PROBLEM REQUIREMENTS >> Render the stretch of lines below, from the one containing "Viewport: 571px width, 537px" through the one containing "click(157, 823)", as a Markdown table with columns No. and Line. Number each row and leave out blank lines.

INPUT DATA >>
Start

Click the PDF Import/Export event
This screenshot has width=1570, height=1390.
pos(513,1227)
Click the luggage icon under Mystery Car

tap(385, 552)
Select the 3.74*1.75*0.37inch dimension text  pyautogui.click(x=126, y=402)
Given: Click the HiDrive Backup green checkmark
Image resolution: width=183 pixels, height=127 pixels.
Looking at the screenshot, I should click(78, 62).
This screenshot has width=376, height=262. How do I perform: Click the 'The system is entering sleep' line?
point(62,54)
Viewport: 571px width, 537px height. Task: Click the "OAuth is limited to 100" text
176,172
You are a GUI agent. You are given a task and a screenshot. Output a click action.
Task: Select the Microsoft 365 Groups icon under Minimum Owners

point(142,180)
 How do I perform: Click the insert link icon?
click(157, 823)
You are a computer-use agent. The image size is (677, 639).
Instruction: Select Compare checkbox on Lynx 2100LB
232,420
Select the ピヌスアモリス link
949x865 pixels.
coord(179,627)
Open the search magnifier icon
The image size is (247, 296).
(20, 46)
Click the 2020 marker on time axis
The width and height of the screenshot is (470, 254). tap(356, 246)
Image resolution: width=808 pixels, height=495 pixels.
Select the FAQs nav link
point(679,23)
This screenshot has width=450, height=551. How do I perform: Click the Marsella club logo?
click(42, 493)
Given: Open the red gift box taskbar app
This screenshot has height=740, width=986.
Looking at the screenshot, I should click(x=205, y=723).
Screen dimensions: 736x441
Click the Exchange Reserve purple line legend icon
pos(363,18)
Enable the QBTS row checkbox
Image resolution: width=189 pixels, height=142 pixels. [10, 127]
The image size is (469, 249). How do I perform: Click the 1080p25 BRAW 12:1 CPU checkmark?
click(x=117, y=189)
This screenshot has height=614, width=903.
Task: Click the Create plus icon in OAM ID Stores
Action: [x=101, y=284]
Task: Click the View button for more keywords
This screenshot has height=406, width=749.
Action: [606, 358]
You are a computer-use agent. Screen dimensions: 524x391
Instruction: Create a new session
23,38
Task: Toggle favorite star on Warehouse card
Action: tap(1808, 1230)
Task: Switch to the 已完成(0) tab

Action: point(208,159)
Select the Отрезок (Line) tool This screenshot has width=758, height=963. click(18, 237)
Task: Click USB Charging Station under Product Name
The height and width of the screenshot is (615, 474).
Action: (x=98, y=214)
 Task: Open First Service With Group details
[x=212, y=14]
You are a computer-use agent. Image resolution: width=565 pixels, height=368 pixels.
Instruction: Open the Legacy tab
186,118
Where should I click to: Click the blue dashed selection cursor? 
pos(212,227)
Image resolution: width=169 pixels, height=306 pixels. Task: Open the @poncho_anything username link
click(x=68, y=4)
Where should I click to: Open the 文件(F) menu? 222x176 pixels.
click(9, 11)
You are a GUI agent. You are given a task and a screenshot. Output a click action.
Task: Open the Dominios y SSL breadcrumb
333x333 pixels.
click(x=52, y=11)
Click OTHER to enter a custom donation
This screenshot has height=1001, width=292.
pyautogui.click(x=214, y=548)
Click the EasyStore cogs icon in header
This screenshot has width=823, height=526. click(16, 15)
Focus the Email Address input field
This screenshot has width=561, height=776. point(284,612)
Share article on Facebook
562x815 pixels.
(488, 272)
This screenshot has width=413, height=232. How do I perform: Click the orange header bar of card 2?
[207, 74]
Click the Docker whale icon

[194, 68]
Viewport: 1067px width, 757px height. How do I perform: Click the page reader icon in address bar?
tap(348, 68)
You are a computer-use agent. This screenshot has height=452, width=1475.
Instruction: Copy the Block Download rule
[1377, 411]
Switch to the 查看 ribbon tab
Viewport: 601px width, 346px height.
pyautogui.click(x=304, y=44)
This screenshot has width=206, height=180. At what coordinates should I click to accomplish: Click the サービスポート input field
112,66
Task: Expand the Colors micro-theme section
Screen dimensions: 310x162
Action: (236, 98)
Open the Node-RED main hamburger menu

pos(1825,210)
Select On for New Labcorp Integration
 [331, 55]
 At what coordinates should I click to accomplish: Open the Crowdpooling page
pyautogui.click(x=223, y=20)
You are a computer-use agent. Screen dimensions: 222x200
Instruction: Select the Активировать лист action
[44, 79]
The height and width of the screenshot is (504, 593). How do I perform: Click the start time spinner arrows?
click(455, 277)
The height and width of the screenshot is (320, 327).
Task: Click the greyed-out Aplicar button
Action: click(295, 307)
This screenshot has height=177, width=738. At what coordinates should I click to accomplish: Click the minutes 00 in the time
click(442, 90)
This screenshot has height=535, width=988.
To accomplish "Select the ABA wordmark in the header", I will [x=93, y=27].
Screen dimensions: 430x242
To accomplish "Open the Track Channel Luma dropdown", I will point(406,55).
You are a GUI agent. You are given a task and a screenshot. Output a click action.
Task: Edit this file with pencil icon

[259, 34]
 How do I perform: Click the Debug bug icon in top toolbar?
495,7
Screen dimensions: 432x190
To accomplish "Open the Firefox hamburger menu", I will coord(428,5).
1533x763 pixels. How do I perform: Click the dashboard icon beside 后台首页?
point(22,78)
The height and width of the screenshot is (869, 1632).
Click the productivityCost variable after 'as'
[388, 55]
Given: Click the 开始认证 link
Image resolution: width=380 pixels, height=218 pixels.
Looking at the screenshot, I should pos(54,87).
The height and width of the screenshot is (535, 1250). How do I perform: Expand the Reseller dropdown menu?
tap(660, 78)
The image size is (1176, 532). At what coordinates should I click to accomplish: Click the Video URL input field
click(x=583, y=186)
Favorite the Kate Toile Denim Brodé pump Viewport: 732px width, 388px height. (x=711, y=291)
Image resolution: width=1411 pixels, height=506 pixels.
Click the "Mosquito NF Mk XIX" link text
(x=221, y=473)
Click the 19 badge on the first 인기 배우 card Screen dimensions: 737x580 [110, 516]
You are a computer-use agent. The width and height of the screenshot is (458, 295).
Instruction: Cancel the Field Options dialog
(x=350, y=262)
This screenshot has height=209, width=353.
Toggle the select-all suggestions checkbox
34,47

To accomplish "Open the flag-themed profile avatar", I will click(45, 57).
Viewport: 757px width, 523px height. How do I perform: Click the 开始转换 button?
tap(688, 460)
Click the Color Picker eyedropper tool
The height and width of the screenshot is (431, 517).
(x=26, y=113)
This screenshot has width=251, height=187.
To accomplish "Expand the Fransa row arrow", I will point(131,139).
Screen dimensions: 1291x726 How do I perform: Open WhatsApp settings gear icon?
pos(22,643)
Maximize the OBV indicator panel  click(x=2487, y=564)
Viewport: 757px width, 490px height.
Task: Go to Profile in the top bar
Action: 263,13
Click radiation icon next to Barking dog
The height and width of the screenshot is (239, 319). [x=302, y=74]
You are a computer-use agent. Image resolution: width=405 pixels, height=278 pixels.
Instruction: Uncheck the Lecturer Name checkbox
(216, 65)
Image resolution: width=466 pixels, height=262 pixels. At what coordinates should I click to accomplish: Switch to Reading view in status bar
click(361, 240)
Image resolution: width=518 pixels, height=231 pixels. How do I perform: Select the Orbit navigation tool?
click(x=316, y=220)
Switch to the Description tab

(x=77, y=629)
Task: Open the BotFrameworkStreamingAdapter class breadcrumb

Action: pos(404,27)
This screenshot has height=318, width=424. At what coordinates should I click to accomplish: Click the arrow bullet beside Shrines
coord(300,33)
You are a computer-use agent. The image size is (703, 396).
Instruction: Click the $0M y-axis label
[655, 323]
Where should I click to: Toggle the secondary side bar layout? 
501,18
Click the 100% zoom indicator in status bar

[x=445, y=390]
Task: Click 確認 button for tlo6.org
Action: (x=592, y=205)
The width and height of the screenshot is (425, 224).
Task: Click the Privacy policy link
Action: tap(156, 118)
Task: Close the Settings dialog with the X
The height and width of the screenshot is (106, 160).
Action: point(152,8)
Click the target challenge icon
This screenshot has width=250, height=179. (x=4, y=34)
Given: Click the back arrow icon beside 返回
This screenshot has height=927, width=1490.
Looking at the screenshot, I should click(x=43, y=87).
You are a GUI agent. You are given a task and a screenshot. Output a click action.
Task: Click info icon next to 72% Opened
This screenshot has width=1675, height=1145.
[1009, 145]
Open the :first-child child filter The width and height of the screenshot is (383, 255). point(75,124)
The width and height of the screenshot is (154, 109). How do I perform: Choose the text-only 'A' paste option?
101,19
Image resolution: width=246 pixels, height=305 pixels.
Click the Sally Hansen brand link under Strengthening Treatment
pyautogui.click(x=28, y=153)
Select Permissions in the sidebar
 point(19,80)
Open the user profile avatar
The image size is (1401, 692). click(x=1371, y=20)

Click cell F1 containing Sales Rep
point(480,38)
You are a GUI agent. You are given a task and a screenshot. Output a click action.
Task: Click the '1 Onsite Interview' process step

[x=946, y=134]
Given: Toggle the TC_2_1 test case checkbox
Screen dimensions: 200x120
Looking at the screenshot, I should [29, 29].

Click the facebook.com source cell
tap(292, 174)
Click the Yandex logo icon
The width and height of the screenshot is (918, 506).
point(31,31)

End

RESPONSE TO THE TASK >>
| No. | Line |
|---|---|
| 1 | Viewport: 571px width, 537px height. Task: Click the "OAuth is limited to 100" text |
| 2 | 176,172 |
| 3 | You are a GUI agent. You are given a task and a screenshot. Output a click action. |
| 4 | Task: Select the Microsoft 365 Groups icon under Minimum Owners |
| 5 | point(142,180) |
| 6 |  How do I perform: Click the insert link icon? |
| 7 | click(157, 823) |